What the Dunbar framework adds
Hall’s research builds on a broader framework developed by the Oxford evolutionary psychologist Robin Dunbar. According to the Chronicle of Evidence-Based Mentoring’s review of the Hall study, Hall extrapolated his work from Dunbar’s earlier findings on social network limits — the well-known “Dunbar number” suggesting that humans can maintain stable social relationships with approximately 150 people, organised into successive concentric circles of intimacy. Dunbar’s typical breakdown places about 5 people in an individual’s innermost circle (closest intimates), about 15 in the next layer (close friends), about 50 in the next (friends), and about 150 in the outermost layer (acquaintances). Each layer requires progressively less time investment, but the inner layers require substantial cumulative time to maintain.
The Hall findings essentially provide empirical hour-counts for the transitions between Dunbar’s layers. Moving someone from the outer “acquaintance” layer into the “casual friend” layer takes about 50 hours. Moving them into the “friend” layer takes about 90. Moving them into the inner “close friend” layer takes more than 200. The inner-most “intimate” layer, which Hall did not directly measure, presumably takes substantially more again. The cumulative time investment required to maintain a full Dunbar network — five intimates, fifteen close friends, fifty friends, 150 acquaintances — is large enough that most adults do not, in practice, maintain the full set. They keep some inner layers full at the expense of others, drop the outer layers entirely, or live with sparser social networks than the evolutionary architecture of the brain is designed for.
What this implies for new adult friendships
Hall has been careful in subsequent interviews not to make the hour-counts prescriptive.

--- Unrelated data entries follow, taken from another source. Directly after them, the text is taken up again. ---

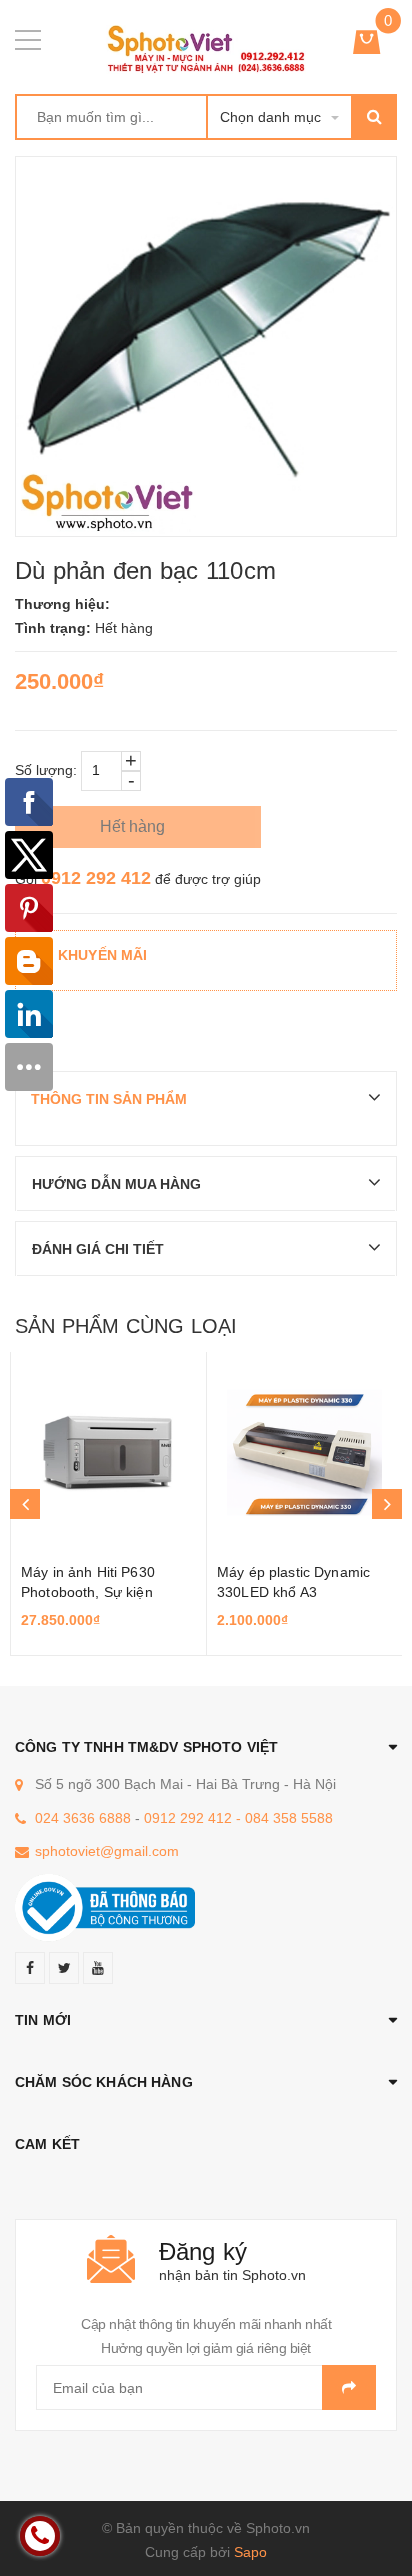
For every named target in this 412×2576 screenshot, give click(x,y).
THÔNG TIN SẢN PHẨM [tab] (109, 1099)
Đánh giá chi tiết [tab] (98, 1249)
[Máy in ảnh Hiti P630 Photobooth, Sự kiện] (108, 1452)
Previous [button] (25, 1504)
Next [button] (387, 1504)
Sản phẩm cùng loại (126, 1326)
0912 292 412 (96, 878)
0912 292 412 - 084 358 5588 (238, 1818)
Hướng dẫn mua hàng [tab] (116, 1184)
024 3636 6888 (83, 1818)
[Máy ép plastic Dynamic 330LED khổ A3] (304, 1452)
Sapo (250, 2552)
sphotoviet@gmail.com (107, 1851)
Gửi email (349, 2387)
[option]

The 50/90/200 figures are statistical thresholds derived from population-level analysis, not contractual requirements that every individual friendship must meet. Some friendships consolidate faster, particularly when both parties have strong shared interests, are in a high-intensity context together (a wilderness trek, a startup, a long-distance move), or simply find each other unusually compatible. Others take longer. The figures describe the average trajectory rather than a fixed path.
What the figures clearly establish is that friendship is not a matter of compatibility alone. It is a matter of compatibility plus cumulative time. Two adults who like each other immediately and would, with sufficient time, become close friends will not actually become close friends if they cannot find 200 hours to be together over a reasonable period. The compatibility is necessary but not sufficient. The time is necessary too, and the time is what most adult lives are short on. The Hall study is in this sense more diagnostic than prescriptive — an explanation of why adult friendship is hard rather than a recipe for making it easier. The recipe, to the extent the data supports one, is straightforward and difficult: find people you like, then spend an unreasonably large number of hours with them, doing things you both enjoy, over a period of months. Hall’s own summary in the original 2018 announcement was succinct. “We have to put that time in,” he said. “You can’t snap your fingers and make a friend.”